2. Moving Toward Real-Time Settlement
The project is a step toward real-time settlement (or near real-time) for on-chain movements.
- Traditional: In finance, there is often a delay between when a transaction is agreed upon and when it is finalized. This delay creates settlement (counterparty) risk, which is the risk that one party could default before the exchange is complete. Fixed operating hours for markets also create challenges for global institutions managing cash across different time zones.
- Tokenized: By using a blockchain, the platform enables atomic delivery-versus-payment (DvP) when both legs of a trade are on chain (e.g., tokenized cash and tokenized MMF positions). In the current mirrored MMF model, the token leg can be confirmed in seconds and operate 24/7, while the cash leg still follows fund procedures and banking cut-offs. This reduces settlement risk and supports a 24/7 operational model for token transfers; full end-to-end atomic settlement depends on the cash leg being on chain.
3. Automating Financial Tasks
The platform uses smart contracts to automate complex financial workflows. Smart contracts are agreements written as code that automatically execute when specific conditions are met.
- Traditional: Many financial processes, like managing collateral for derivatives, require constant monitoring and manual intervention. This is operationally intensive and can be prone to human error.
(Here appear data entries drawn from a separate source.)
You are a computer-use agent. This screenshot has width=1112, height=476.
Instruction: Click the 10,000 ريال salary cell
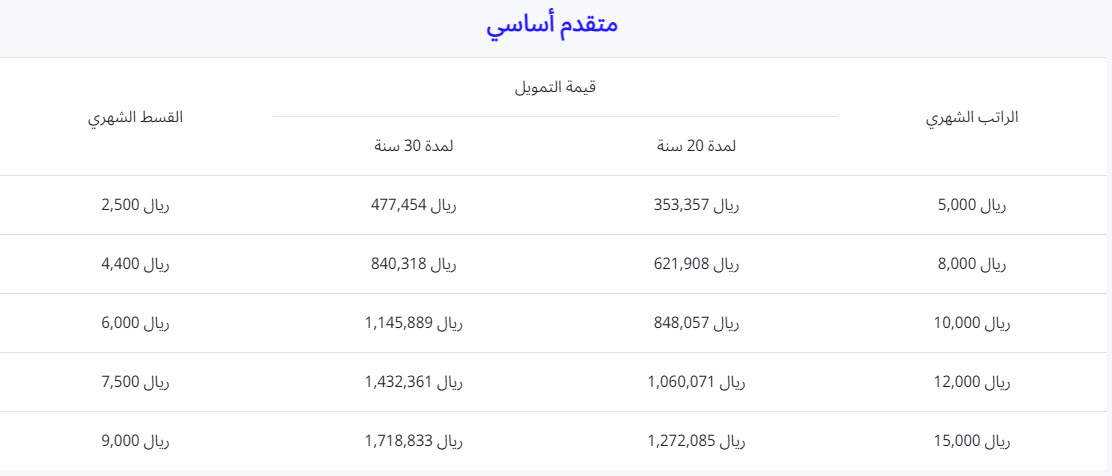click(x=972, y=323)
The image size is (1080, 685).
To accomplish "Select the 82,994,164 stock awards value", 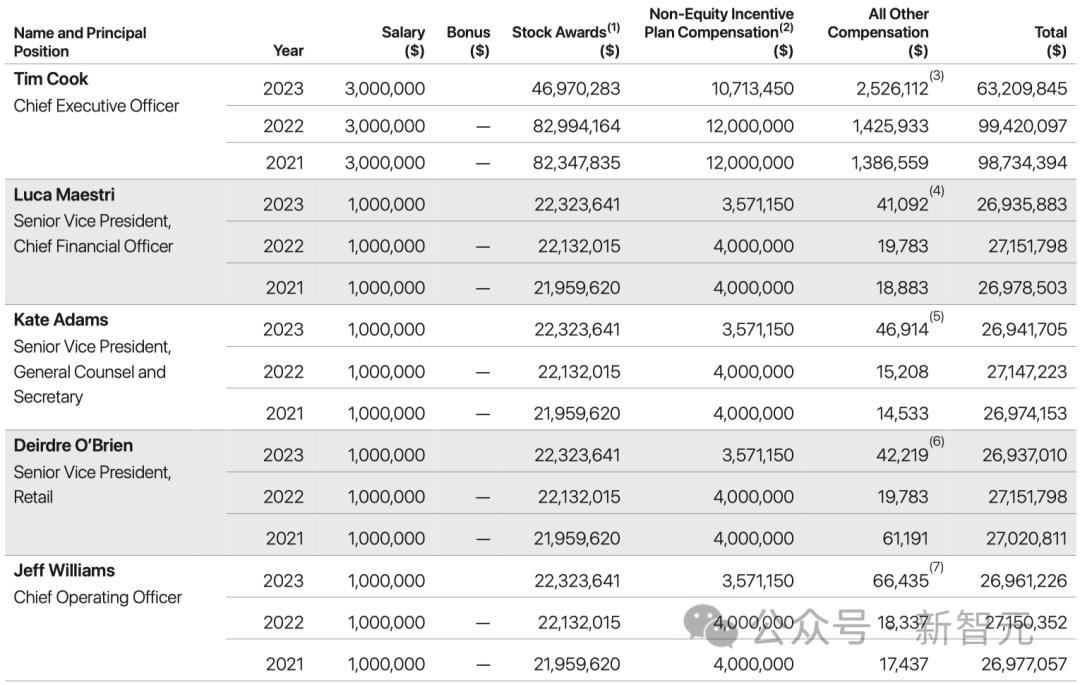I will point(576,126).
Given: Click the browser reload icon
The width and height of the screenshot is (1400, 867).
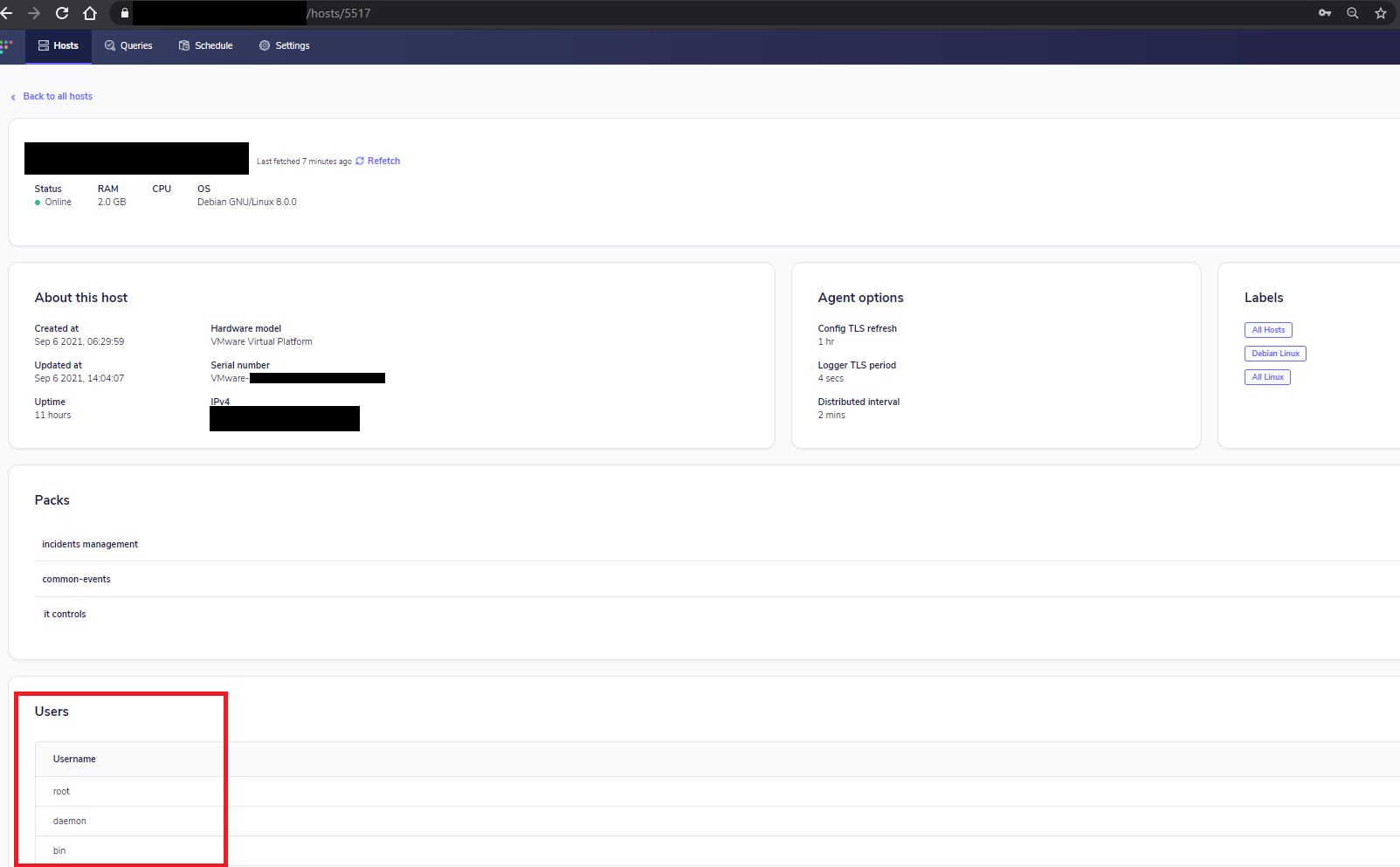Looking at the screenshot, I should point(61,13).
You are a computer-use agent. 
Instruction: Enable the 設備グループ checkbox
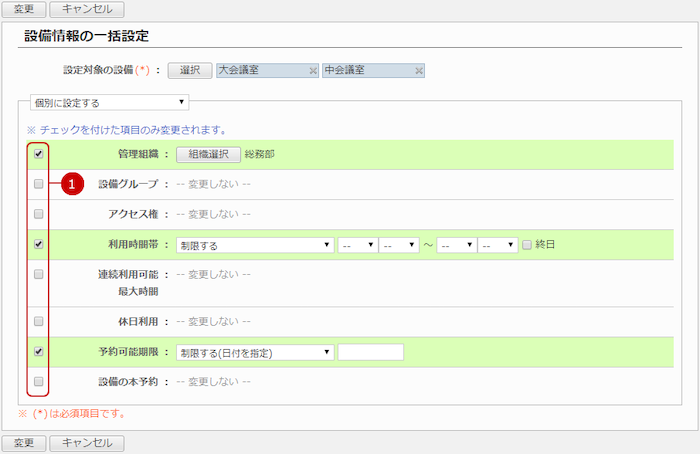click(38, 184)
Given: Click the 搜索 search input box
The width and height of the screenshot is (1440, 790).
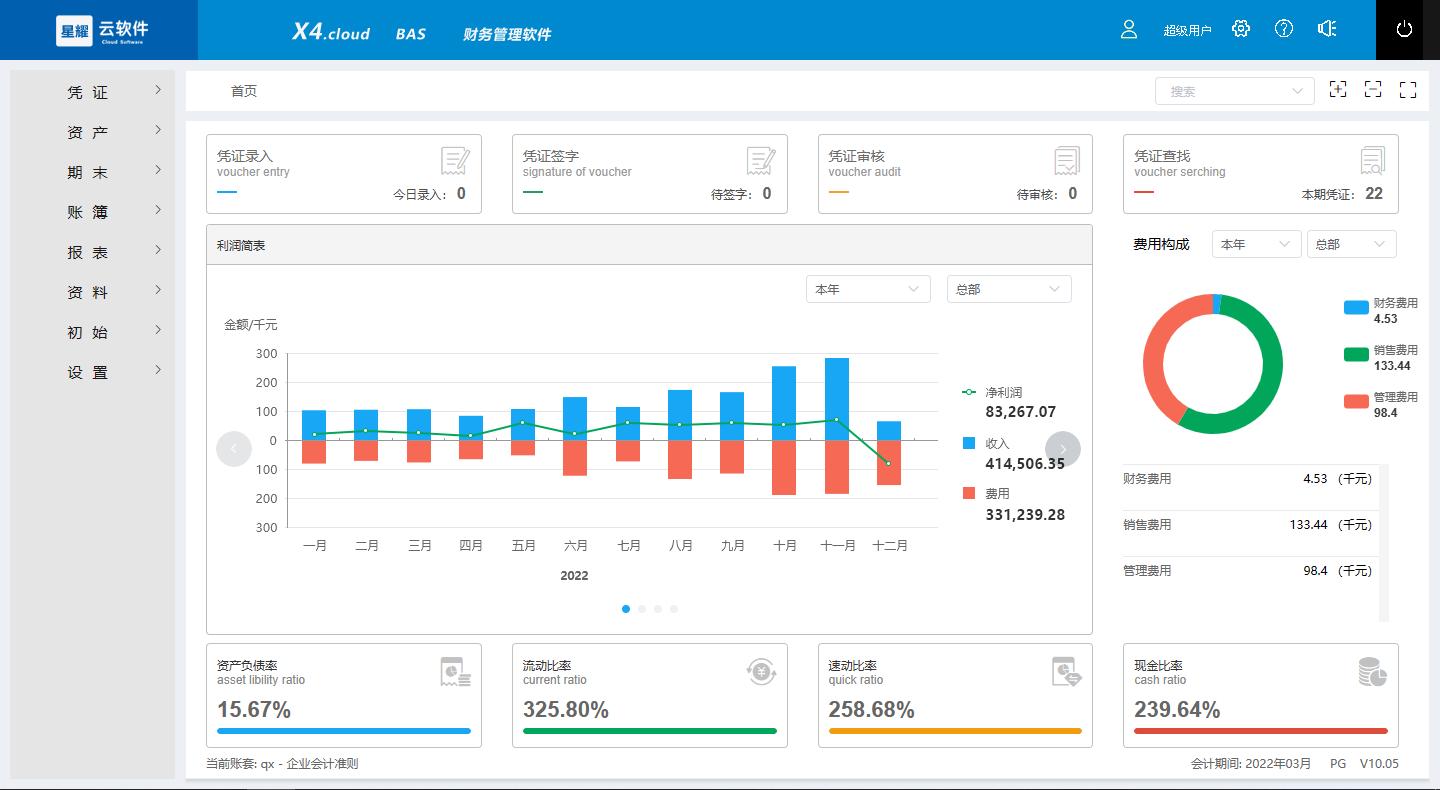Looking at the screenshot, I should [1235, 90].
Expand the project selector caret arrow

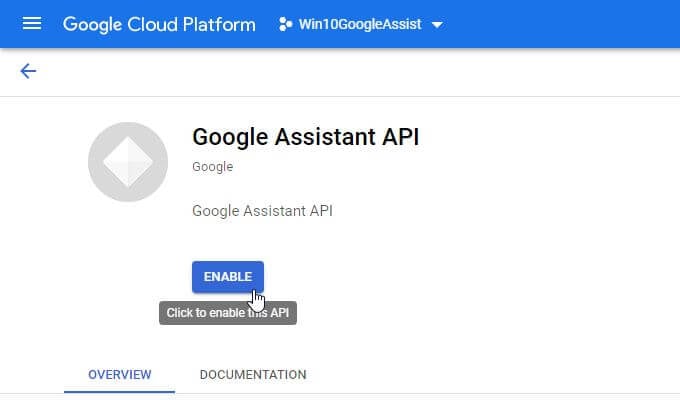tap(437, 24)
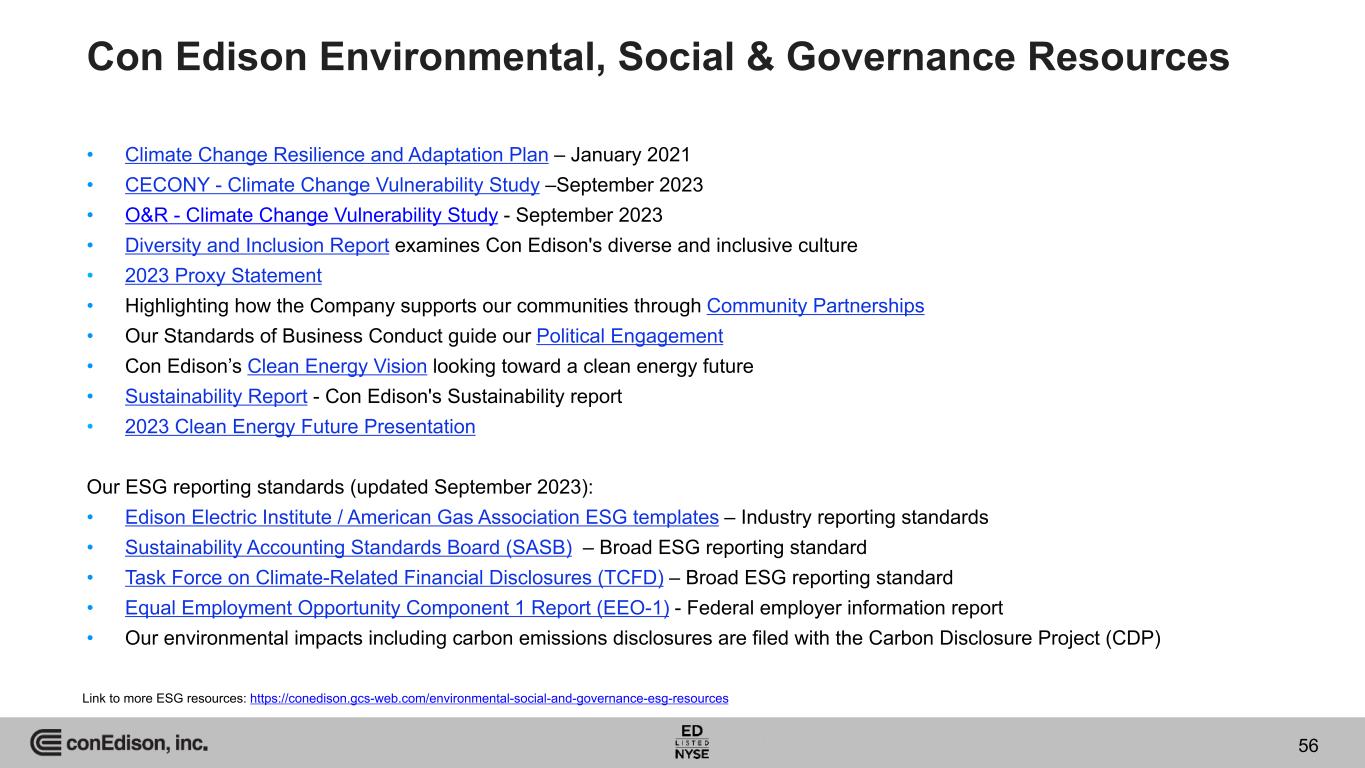Open O&R Climate Change Vulnerability Study link
The height and width of the screenshot is (768, 1365).
[311, 215]
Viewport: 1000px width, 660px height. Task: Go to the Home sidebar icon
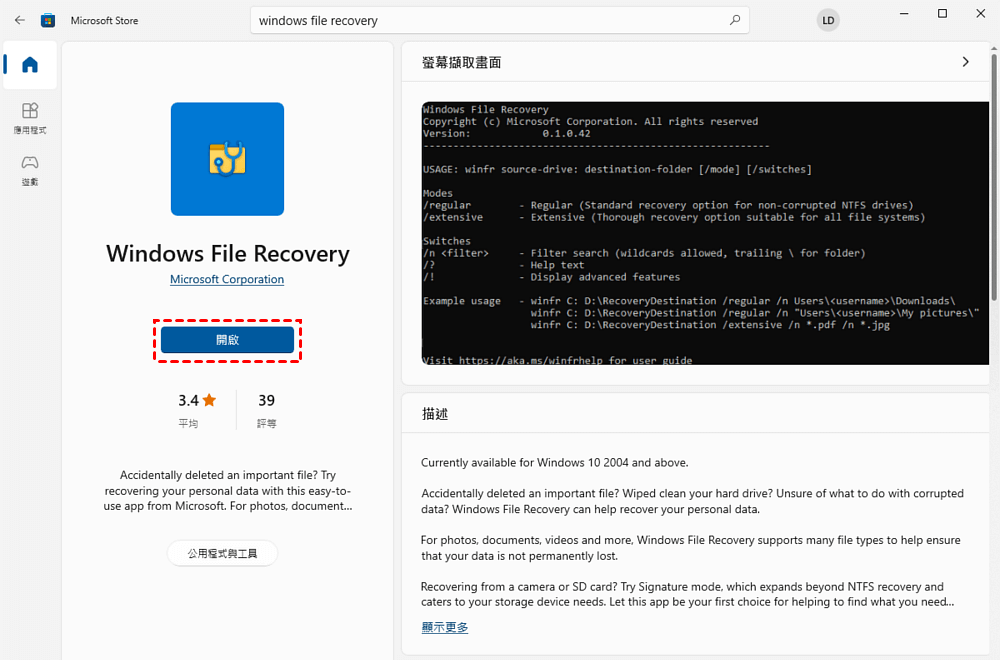pos(30,64)
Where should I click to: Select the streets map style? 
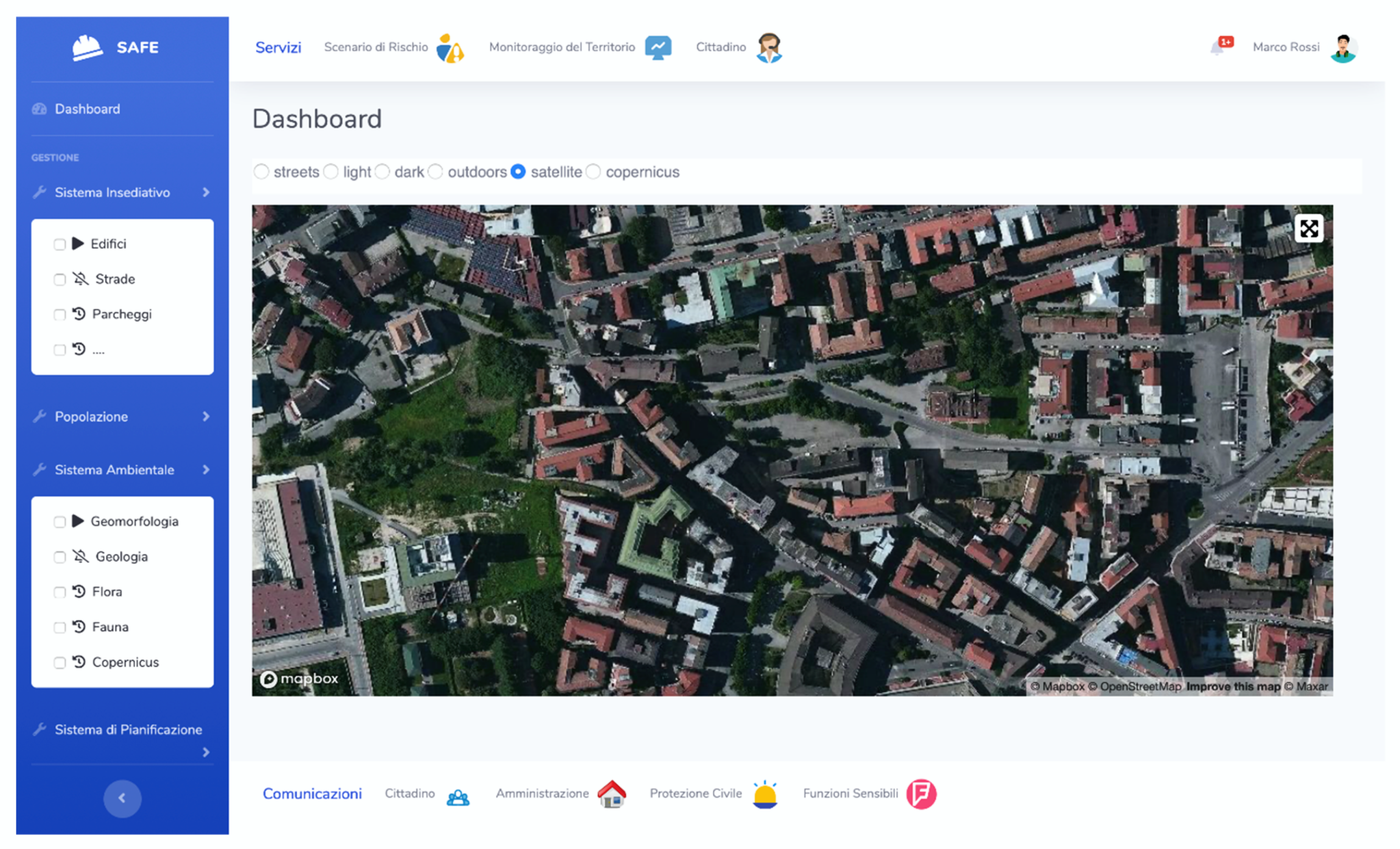point(261,172)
- Tokenized: Smart contracts can automate these tasks when supported by price/valuation oracles and pre-agreed collateral terms. For example, a contract can be programmed to lock or transfer a precise amount of tokenized MMF collateral to a counterparty when a threshold is breached (an automated margin call). Cash movements still follow banking rails and fund cut-offs. This can reduce manual oversight, lower operational risk, and increase accuracy, subject to governance, risk limits, and compliance approvals.
Section 5. Future of finance is Immense
This initiative is not merely about new technology; it’s about building a bridge to the future of finance. Goldman Sachs and BNY Mellon have demonstrated that the path forward is not one of disruptive upheaval, but of thoughtful evolution. By connecting the trusted world of traditional finance with the vast potential of digital assets, they have opened a gateway to a new era of capital efficiency and market innovation. The plumbing of the financial world is being rebuilt, and this project marks the moment the future began to flow through it.
Disclaimer: This analysis is based on publicly available information. The information provided is for educational and informational purposes only and should not be construed as financial, legal, or investment advice.